Developing inexpensive and earth-abundant alternatives to precious-metal-based catalysts for chemical transformation is one of the predominant challenges in the quest of building a sustainable energy future. Research in our lab aims to develop a fundamental understanding of complex materials and their applications for energy conversion and storage. The proposed research program is firmly grounded in theory by bridging and integrating the three components: material design, application innovation, and method development, all of which further will be validated in the synergy between theory and experiment. Three projects, namely, core@shell metal oxide, metal phosphides for water electrolysis, and self-evolving neuron network potential, are proposed below, representing these three primary focuses of our research.
1. Metal Oxides for Energy Conversion and Storage
Core-shell structure is a promising architecture for next-generation catalysts with high activity, robustness, and tunability. The proposed research will focus on the structure-property correlation for core-shell metal oxide nanostructures as well as its applications for “independently tunable” oxide supports and rechargeable metal-air batteries, as explained in the following two projects:
Project 1(a): Subsurface engineered metal oxides as “independently tunable” supports. An oxide support, of which the surface reducibility can be independently tuned without modifying the surface structure, is an ideal model system to study the metal-oxide interaction for oxide-supported catalysts. We will develop subsurface engineered metal oxides (SEMO) for the above desired "independently tunable" supports, of which the surface reducibility is precisely controlled by the subsurface substitution. We will perform DFT simulations of reverse water gas shift (RWGS) on a series of SEMOs to elucidate the effect of support reducibility on particle morphology, overall conversion, and specific selectivity. In the long term, SEMO will provide a novel scheme to design highly active and selective oxide-supported metal catalysts.

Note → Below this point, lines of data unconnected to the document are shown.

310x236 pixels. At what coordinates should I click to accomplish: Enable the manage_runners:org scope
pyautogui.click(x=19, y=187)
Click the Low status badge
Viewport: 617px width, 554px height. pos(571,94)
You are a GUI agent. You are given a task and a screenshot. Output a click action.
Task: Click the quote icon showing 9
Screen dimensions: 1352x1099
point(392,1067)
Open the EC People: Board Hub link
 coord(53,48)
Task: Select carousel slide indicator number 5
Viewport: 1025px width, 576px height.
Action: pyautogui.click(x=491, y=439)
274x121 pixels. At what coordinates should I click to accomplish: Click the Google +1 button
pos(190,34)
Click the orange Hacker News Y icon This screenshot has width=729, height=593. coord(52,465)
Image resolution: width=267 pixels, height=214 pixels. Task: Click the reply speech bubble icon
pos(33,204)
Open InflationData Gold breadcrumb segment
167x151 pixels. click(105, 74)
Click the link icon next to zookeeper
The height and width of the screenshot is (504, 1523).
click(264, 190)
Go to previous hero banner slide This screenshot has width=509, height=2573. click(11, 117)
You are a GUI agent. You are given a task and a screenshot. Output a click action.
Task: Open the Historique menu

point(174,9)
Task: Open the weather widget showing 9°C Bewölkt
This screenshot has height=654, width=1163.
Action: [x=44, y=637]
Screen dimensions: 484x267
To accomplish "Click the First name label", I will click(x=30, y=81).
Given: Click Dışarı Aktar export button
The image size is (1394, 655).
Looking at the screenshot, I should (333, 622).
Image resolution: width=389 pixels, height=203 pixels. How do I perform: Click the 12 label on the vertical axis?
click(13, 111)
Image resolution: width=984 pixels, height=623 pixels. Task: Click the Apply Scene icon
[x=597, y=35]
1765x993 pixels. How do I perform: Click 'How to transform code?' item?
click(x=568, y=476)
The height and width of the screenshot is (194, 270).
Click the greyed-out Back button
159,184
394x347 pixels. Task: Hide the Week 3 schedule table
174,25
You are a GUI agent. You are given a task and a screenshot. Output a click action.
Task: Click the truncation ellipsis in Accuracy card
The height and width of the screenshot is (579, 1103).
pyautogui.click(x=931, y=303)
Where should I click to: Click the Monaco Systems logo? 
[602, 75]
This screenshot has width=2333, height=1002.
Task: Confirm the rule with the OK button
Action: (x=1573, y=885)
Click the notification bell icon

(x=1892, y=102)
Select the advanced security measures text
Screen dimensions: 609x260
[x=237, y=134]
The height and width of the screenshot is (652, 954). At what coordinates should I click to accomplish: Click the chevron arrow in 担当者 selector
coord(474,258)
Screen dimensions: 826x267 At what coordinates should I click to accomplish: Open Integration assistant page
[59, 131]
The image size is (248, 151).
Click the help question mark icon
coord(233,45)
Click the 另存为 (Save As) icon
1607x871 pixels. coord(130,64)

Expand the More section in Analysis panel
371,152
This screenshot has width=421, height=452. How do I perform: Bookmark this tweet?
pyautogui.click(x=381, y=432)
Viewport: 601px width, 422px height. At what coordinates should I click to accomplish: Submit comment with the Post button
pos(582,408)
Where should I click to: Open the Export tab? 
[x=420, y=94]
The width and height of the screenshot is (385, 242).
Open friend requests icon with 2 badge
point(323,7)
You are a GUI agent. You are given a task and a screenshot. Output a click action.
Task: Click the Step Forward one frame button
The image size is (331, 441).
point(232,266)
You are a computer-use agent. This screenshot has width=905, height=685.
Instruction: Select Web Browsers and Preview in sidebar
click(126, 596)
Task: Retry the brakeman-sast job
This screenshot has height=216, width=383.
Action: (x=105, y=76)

Project 1(b): Alloy-core@shell perovskites for cathode materials of rechargeable metal-air batteries. We propose the design of perovskite-based alloy-core@shell architecture, of which one unit cell (u.c.) of SrTiO3 protects 2-3 u.c. of alloyed perovskites. Different alloying strategies will be examined using density functional theory (DFT) to build the correlation between subsurface composition and surface reactivity. Furthermore, a general scheme will be developed to predictively design alloy-core@shell perovskite structures for cathode materials of rechargeable metal-air batteries.
2. Transition Metal Phosphide Catalyst for Water Electrolysis
Water electrolysis, consisting of the hydrogen evolution (HER) and the oxygen evolution (OER), is one of the most attractive technologies for sustainable hydrogen production. Transition metal phosphides (TMPs) hold the promise for earth-abundant and efficient catalysts for both HER and OER. The following two projects are proposed to specifically tackle the prevailing challenges of applying TMPs for water electrolysis, namely (a) engineering the TMP materials for better HER performance, (b) understanding the OER chemistry on TMPs.
Project 2(a): Transition metal@phosphide core-shell nanoparticles for the HER. Novel transition metal@phosphide (TM@TMP) NPs will be studied for the HER, where the TM core can fine-tune the performance of the out-most phosphide shell. A comprehensive theoretical investigation will be conducted to examine the HER performance and thermodynamic stability for various TM/TMP combinations. Ultimately, we aim to develop a general theoretical framework to study and design TM@TMP NPs for energy-related applications.
Project 2(b): Fundamental understanding of the OER chemistry on TMPs. It is now well accepted that the OER active phase is the transformed phosphide-oxide/hydroxide (TMP/TMOxHy) heterostructure. However, it is still ambiguous that many of these TMP-transformed catalysts exhibit superior activities to their oxide or oxyhydroxide counterparts. Herein, theoretical studies using a TMP/TMOxHy over-layer model system will be performed to examine the following possible promotion effects: 1) charge transfer between TMP substrate and TMOxHy surface, 2) synergistic effect from the surface incorporated P, 3) phosphate ion acts as a catalytic promoter for the OER.
3. Self-learning Artificial Neural-Network Potentials for Molecular Dynamics
Recently, machine learning techniques, especially artificial neural networks (ANN), have been shown to predict properties of materials with reasonable accuracy and efficiency. However, most of the machine learning techniques train the potential prior to simulation and lack the inclusion of atomic forces.
Here, We are developing an MD coupled self-evolving artificial neural-network (SE-ANN) potential. The proposed method begins with a fixed length of ab initio MD on the first principle potential energy surface and trains the initial ANN potential using a multi-target feed-forward NN. By including the force vector (i.e., the gradient of the potential energy surface) in the output layer, we expect an improved training speed and efficiency. When the accuracy is under preset criteria during simulation, our method evolves the ANN potential using back-propagation algorithm until the quality of prediction is recovered. In the long term, we will implement our method to an open source package and apply it to investigate the dynamic coupling between morphology evolution and catalytic performance for NPs with a realistic size.